Stripe Payments Australia Pty Ltd and Stripe, Inc.Subscription billing and payment processing. Stripe is an independent Controller of payment-related data. Processing locations: Australia, United States.
Anthropic PBCLarge language model API for generating the Nest Report and drafting Resources library content. Processing location: United States. Appropriate safeguards: Standard Contractual Clauses and UK IDTA addendum. Contractually prohibited from using budgii data for model training.

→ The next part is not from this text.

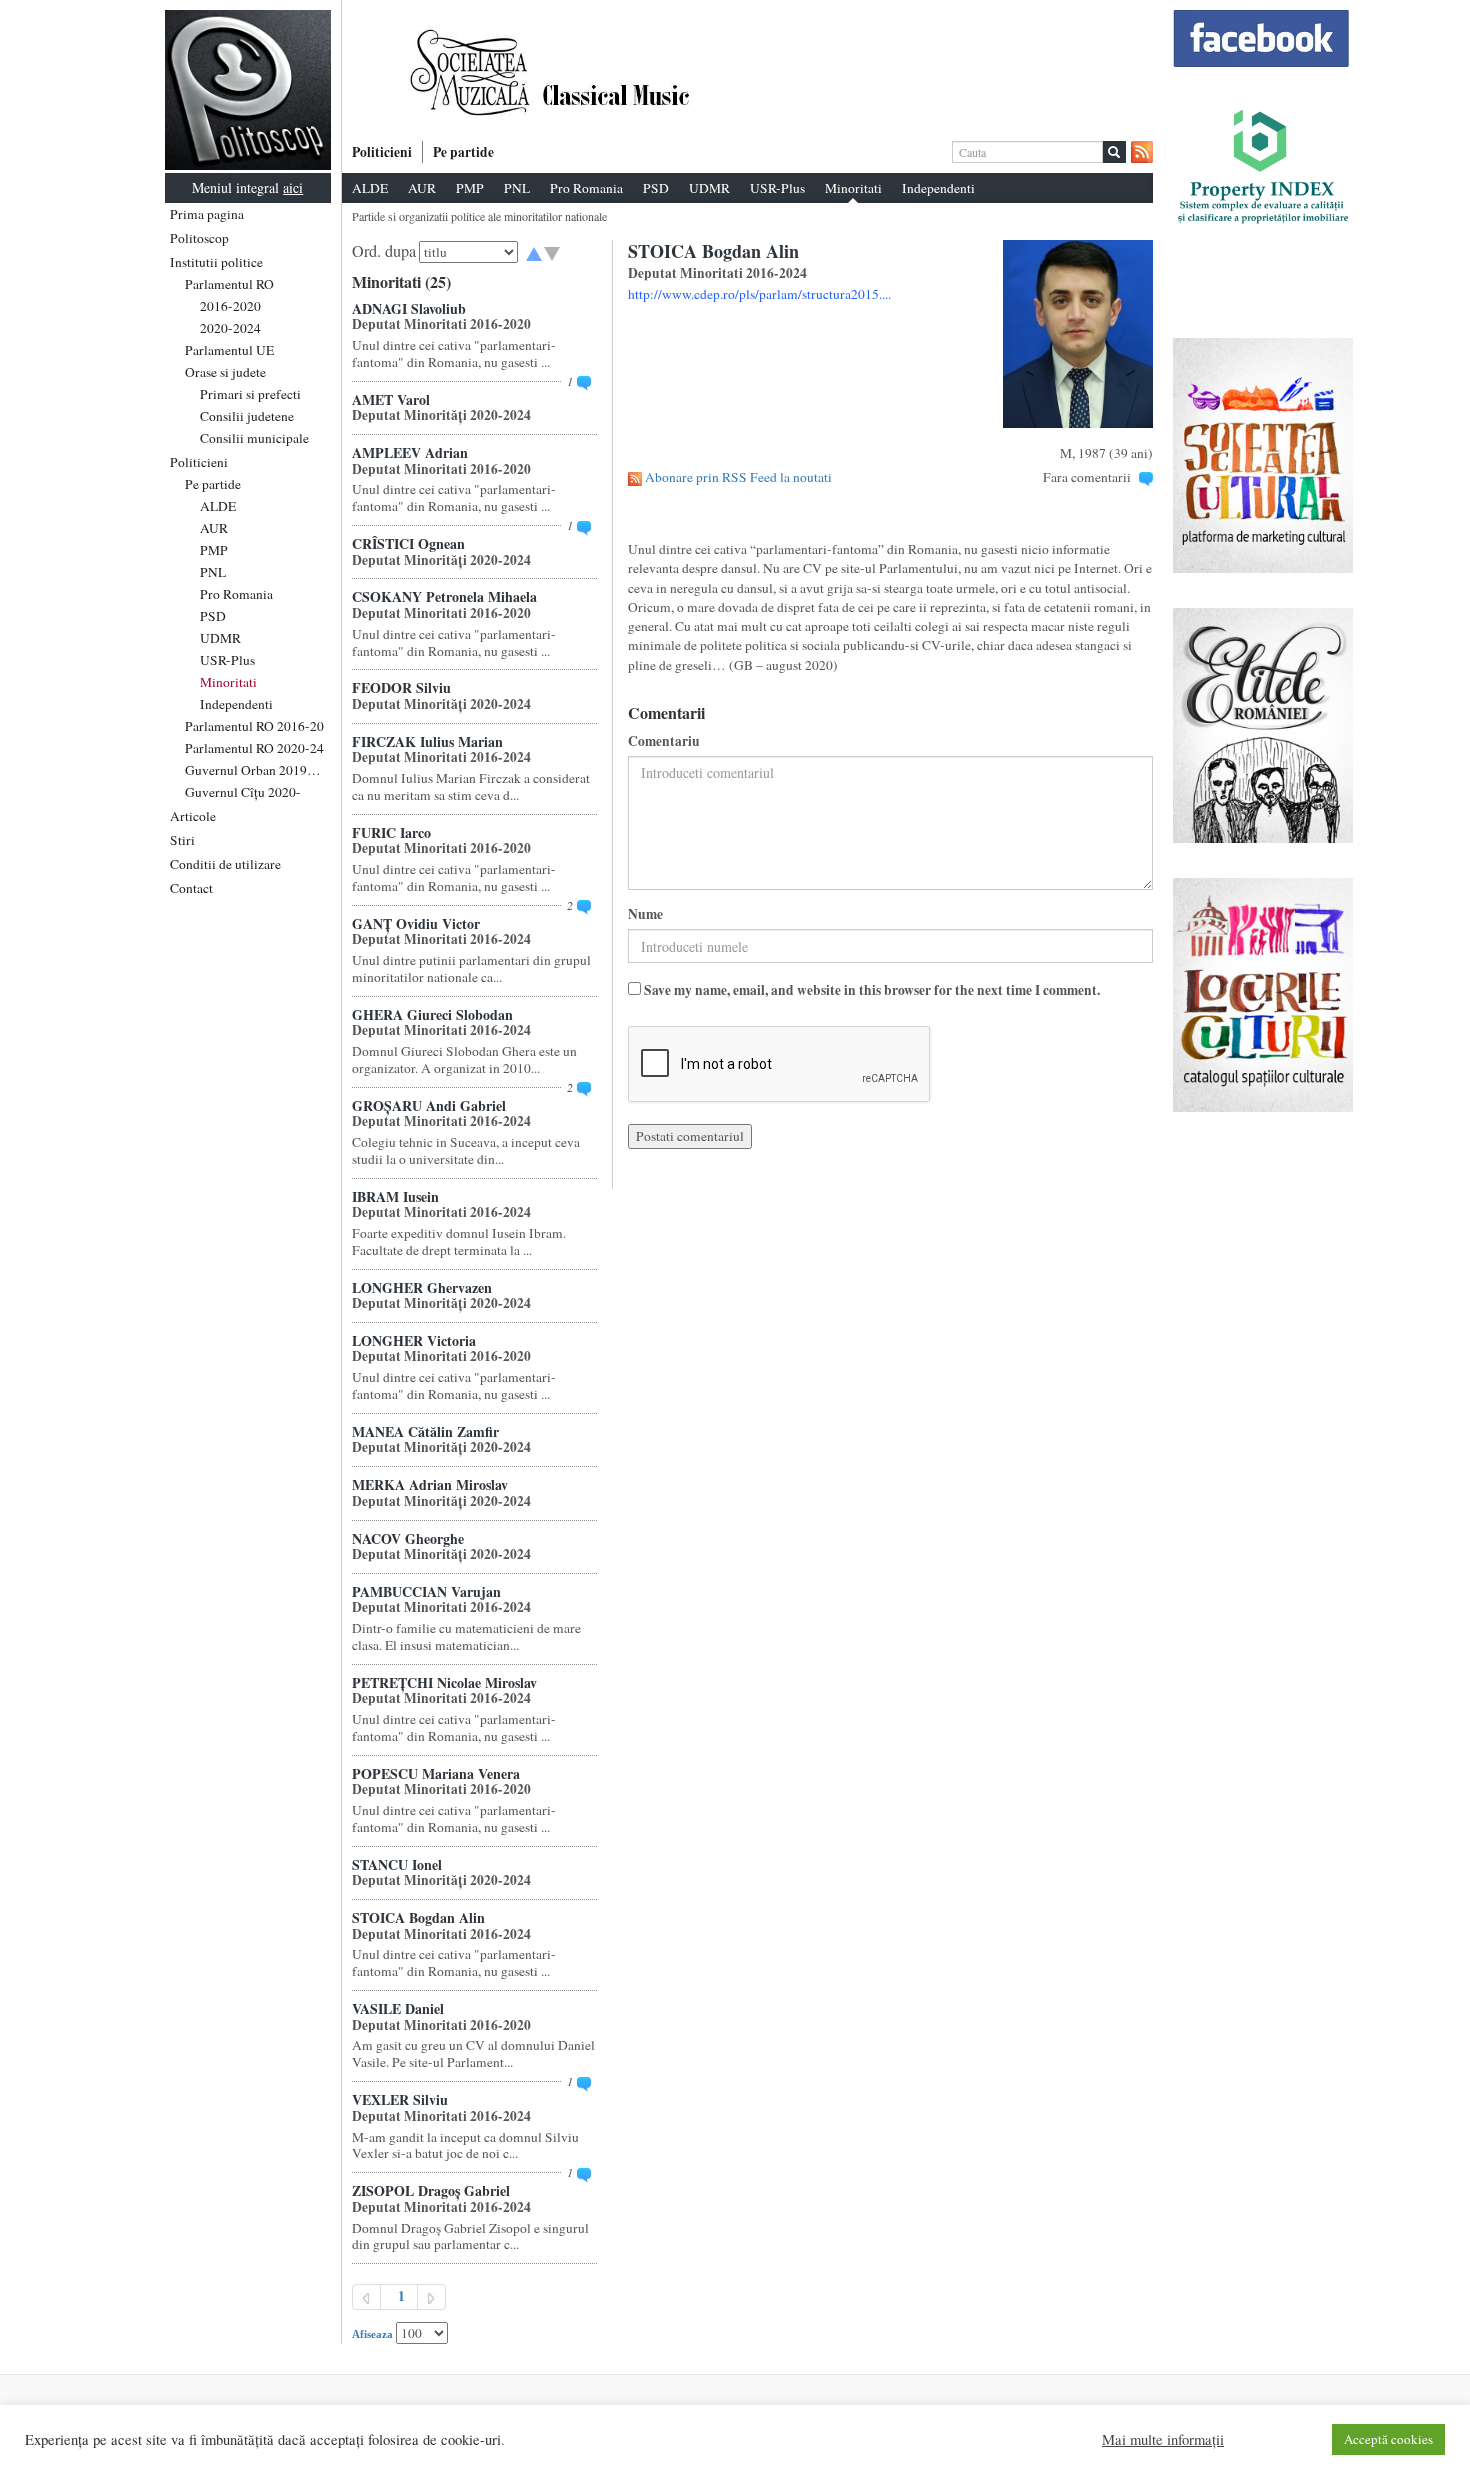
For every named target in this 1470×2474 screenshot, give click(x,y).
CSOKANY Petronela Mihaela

Postmark (Wildbit LLC) or equivalent transactional email providerTransactional email delivery (account confirmations, trial reminders, Nest Report notifications). Processing location: United States.
Cloudflare, Inc.Content delivery, DDoS protection, and edge security. Processing locations: global edge network.
Sentry, Inc. or equivalent error monitoring serviceApplication error and performance monitoring. Personal Data is scrubbed from error payloads where possible. Processing location: United States.
Note to the Customer: this list reflects the Sub-processors in use at the time of writing. Final vendor selection may change before launch and will be reflected in this schedule.